У Вани уже нарушена функция почек — у 12-летнего мальчика они размером как у взрослого мужчины. Есть сердечная недостаточность, неполадки с селезенкой, поджелудочной железой, кровеносной системой. Врачи опасаются, что в любой момент может случиться инсульт.
— Ваня не гуляет на улице — ему очень трудно ходить, — говорит его мама Наталья Федина. — Поэтому друзей почти нет. Как-то пришел из школы, плачет: «Я больше не могу терпеть эту боль! Ну почему же нас никто не лечит? Мы же люди!»
Орфанный заповедник
Наталье Фединой 32 года. До недавнего времени она трудилась на заводе, который расположен в нескольких километрах от их поселка. Стояла на конвейере, вручную делала детали из стеклопластика для автомобилей и автобусов. Но в конце 2019 года по состоянию здоровья вынуждена была уволиться. У молодой женщины проблемы с сердцем, артериальное давление постоянно держится на отметке 160-170. А это считается предынсультным состоянием.
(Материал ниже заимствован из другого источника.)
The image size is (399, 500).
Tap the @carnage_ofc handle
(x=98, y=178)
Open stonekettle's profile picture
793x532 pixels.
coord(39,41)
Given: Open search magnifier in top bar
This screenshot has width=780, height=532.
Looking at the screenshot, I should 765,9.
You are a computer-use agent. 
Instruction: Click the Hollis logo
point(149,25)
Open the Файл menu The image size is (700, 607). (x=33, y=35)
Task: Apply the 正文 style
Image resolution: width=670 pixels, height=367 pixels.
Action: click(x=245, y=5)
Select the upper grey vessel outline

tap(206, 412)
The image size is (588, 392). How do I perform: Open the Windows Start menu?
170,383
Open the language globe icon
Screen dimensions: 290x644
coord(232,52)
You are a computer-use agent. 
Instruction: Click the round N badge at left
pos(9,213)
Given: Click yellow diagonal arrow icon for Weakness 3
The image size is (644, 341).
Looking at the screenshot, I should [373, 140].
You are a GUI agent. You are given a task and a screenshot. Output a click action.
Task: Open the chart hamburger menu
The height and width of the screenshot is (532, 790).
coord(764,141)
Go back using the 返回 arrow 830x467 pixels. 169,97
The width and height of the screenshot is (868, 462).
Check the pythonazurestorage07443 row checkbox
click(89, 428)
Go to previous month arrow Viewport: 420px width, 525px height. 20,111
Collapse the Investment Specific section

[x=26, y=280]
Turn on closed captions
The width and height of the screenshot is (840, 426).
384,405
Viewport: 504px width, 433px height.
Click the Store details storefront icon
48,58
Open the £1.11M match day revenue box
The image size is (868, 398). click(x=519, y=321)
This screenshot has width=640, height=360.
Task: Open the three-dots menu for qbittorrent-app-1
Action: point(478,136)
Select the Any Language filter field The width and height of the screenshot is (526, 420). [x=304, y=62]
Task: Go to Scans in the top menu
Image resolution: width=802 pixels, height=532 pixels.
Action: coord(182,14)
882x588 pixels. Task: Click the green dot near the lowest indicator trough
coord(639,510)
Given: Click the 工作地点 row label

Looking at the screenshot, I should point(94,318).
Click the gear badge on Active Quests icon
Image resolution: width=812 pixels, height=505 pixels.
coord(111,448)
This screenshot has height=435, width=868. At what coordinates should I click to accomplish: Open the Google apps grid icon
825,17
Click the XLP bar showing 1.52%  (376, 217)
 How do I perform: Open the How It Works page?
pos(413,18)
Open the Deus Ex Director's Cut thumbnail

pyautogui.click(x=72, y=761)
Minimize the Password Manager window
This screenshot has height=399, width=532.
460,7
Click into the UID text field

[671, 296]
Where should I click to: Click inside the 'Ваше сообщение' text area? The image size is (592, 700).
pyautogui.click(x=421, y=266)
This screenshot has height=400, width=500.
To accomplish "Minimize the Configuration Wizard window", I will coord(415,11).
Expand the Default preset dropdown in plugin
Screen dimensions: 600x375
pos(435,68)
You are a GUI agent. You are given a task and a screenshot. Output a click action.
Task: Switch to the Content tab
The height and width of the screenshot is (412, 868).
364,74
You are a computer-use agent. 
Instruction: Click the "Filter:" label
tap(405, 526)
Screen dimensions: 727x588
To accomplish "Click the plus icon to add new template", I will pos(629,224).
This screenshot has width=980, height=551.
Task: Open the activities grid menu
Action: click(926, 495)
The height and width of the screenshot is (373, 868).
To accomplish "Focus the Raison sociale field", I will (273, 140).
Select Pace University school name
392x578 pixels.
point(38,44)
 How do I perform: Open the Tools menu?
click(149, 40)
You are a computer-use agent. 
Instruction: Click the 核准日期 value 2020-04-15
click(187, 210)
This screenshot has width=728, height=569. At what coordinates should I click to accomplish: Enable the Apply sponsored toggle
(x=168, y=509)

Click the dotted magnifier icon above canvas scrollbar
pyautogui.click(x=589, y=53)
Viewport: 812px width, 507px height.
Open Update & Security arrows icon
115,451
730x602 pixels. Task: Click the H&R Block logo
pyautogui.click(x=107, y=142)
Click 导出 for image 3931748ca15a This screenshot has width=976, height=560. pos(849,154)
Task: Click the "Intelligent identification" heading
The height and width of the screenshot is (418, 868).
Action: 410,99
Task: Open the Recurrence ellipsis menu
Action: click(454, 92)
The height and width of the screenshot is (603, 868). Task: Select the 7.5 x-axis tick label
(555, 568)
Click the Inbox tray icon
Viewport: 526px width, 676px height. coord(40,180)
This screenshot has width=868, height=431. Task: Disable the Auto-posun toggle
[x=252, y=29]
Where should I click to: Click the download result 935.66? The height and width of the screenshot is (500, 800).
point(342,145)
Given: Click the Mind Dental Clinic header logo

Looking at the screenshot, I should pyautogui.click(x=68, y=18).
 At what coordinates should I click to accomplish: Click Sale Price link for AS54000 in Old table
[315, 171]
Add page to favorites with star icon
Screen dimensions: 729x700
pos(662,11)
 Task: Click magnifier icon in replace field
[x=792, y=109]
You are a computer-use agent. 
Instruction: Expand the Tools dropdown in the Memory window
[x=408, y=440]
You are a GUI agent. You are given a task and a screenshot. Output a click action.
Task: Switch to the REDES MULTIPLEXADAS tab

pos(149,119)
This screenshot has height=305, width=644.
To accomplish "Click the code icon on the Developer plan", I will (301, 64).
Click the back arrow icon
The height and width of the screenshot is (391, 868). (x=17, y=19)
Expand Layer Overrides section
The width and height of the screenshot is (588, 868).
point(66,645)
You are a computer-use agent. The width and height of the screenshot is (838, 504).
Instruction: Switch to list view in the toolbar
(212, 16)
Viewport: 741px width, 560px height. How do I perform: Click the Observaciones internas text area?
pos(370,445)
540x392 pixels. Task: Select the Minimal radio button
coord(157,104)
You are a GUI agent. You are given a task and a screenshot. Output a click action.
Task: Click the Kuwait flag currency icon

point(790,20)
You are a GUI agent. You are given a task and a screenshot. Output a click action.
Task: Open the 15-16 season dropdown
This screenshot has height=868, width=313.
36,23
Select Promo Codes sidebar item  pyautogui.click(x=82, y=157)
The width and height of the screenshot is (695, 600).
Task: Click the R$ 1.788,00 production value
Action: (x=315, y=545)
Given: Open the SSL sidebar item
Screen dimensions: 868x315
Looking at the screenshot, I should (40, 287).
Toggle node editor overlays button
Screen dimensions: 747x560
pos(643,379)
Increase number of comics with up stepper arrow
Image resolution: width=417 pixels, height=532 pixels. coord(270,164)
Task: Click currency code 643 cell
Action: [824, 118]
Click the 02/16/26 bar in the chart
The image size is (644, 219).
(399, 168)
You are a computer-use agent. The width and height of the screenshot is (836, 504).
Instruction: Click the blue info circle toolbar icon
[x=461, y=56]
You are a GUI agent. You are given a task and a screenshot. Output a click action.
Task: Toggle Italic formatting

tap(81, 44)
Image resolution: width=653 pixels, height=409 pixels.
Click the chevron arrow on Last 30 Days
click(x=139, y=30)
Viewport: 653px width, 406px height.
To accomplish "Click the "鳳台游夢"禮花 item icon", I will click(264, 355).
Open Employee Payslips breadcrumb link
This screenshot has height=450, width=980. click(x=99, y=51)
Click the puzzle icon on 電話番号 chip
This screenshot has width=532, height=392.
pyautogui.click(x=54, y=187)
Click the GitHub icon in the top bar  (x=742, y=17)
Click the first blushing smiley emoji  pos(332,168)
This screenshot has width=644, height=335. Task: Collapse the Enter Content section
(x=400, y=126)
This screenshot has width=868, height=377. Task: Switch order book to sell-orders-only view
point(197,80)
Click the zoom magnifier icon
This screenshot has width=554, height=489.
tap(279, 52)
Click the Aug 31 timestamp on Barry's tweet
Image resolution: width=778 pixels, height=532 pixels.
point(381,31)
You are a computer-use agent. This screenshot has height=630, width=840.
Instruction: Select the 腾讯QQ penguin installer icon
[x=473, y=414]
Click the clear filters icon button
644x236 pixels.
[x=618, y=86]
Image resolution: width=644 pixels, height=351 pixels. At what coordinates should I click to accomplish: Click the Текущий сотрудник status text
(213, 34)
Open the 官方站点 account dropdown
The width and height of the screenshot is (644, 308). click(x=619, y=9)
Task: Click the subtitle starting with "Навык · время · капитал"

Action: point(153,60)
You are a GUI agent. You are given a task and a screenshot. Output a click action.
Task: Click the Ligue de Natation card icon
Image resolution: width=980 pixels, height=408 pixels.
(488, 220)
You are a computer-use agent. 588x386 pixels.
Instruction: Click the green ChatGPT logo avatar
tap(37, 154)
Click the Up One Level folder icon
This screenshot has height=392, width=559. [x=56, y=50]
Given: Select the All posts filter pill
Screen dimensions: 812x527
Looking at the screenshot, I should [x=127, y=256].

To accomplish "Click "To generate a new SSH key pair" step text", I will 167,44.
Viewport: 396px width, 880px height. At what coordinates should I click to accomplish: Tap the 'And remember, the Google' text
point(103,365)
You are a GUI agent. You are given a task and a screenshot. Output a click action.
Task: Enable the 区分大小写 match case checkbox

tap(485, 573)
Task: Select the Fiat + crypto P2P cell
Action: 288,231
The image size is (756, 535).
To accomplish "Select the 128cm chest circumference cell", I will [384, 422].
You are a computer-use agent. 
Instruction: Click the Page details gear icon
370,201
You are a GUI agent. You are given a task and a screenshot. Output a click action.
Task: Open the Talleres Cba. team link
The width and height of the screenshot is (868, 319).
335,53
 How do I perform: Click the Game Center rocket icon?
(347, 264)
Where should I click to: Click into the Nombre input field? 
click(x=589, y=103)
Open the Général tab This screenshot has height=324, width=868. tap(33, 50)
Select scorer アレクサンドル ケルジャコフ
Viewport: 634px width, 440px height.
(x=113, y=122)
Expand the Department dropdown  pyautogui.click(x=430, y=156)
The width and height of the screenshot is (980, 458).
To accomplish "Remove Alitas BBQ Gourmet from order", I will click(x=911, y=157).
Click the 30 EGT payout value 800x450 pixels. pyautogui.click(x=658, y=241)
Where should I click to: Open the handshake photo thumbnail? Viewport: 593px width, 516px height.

Все это — последствия болезни Фабри, которая у Фединой также диагностирована. Орфанная патология достоверно установлена у семи человек из их семьи. Все приходятся друг другу кровными родственниками — близкими и дальними. Так получилось, что все живут в соседних деревнях.
История диагностики напоминает детектив. Михаил, дядя Натальи, к 47 годам потерял слух и зрение. У него практически отказали почки, и мужчина регулярно проходил диализ. Врач, которая проводила процедуру, побывала на курсах повышения квалификации. На одной из лекций им рассказали, что если у их пациентов почечная недостаточность протекает нетипично, нехарактерно, — хорошо бы сделать им генетические анализы на Фабри. Доктор, вдохновленная новыми знаниями, проявила инициативу и отправила пробы ДНК Михаила в лабораторию. Диагноз подтвердился. Генетики порекомендовали сдать анализы всем родственникам мужчины, поскольку патология может передаваться по наследству. Как оказалось — не зря.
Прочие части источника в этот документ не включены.